So whoever solve the problem for generic graph drawing will have the ability or the insight to implement this too.

rhelz 2024-03-04 18:51 UTC link
Ya, the central obstacle is that:

1. for simple and small graph problems, a simple vector-of-vectors adjacency list is easy enough to code up.

2. For complex and huge graph problems, the only way to get performant solutions is to tailor the graph implementation to the specific details of the problem to be solved.

And its hard to see what kind of language support would help, other than just having a super-smart compiler which could analyze the code and determine whether an adjacency list, matrix, 3d array, etc was the best way to implement it.

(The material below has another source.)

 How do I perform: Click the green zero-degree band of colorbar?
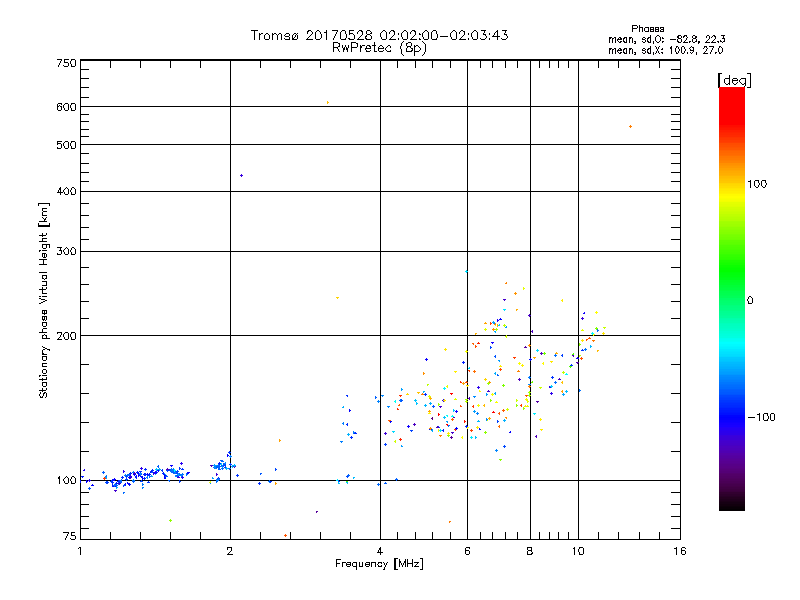732,300
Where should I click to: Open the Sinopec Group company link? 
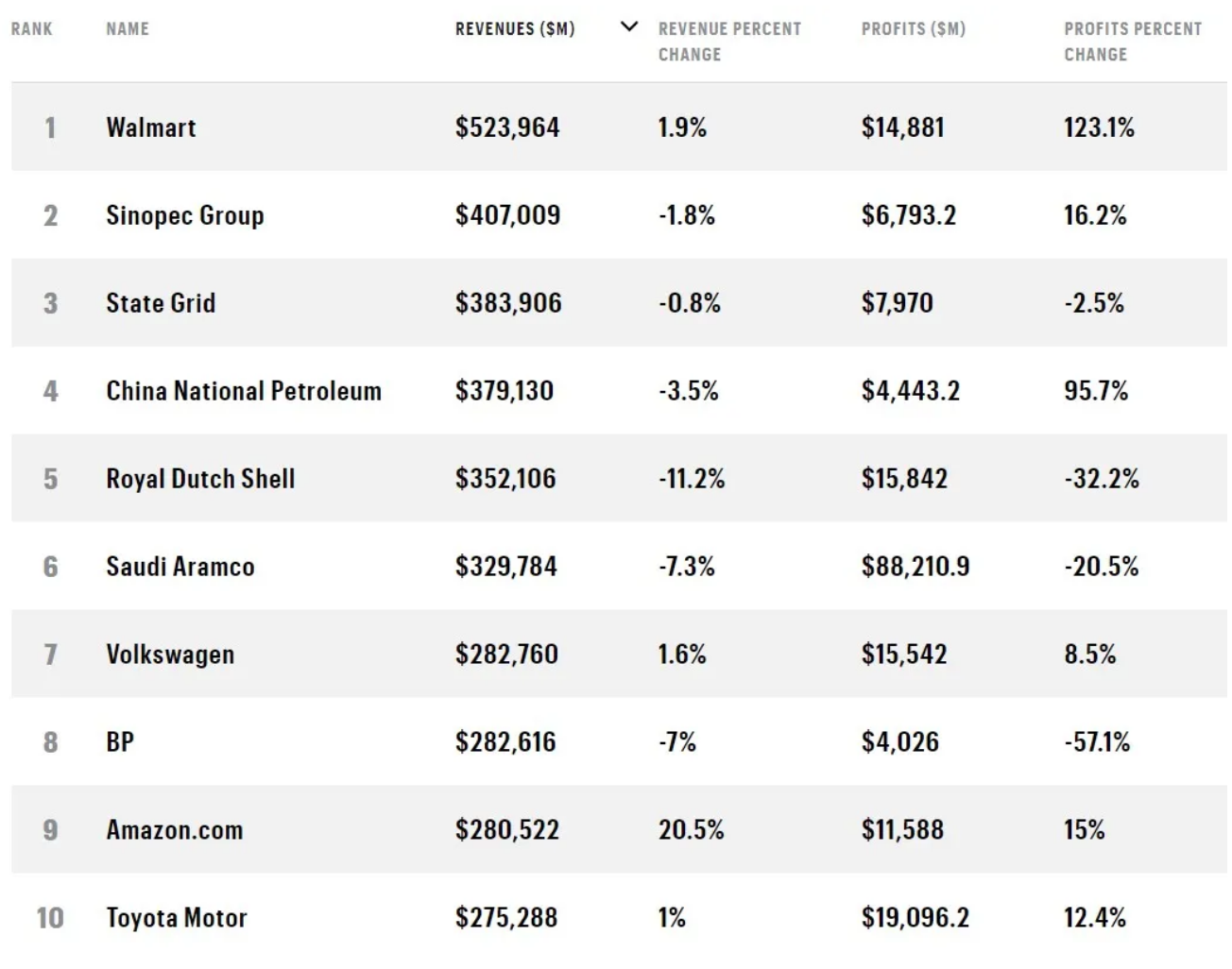[185, 215]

That's the kind of optimization which we won't see in compilers for a while.

It's another instance of the phenomenon which Strousroup noticed: we are really good at code sharing of small things like vectors, and of large things like operating systems. Its the middle-sized problems we are bad at.

graphviz 2024-03-04 19:04 UTC link
Graphviz has its own foundation graph library, that's not used by any other project. It has its good and bad points.

Based on that experience, we had our very own second-system-syndrome experience.

We decided our graph library should be modular, type safe, and efficient. (These properties came up in the comments here, too.) This is probably just a variation of "good, fast, cheap - pick any two."

By modular, want to write collections of graph algorithm libraries that are developed and even compiled independently.

By type safe, we mean we want to detect programming errors during compilation, or link time at the latest. We don't want programs to throw runtime errors like "your node does not have a color attribute".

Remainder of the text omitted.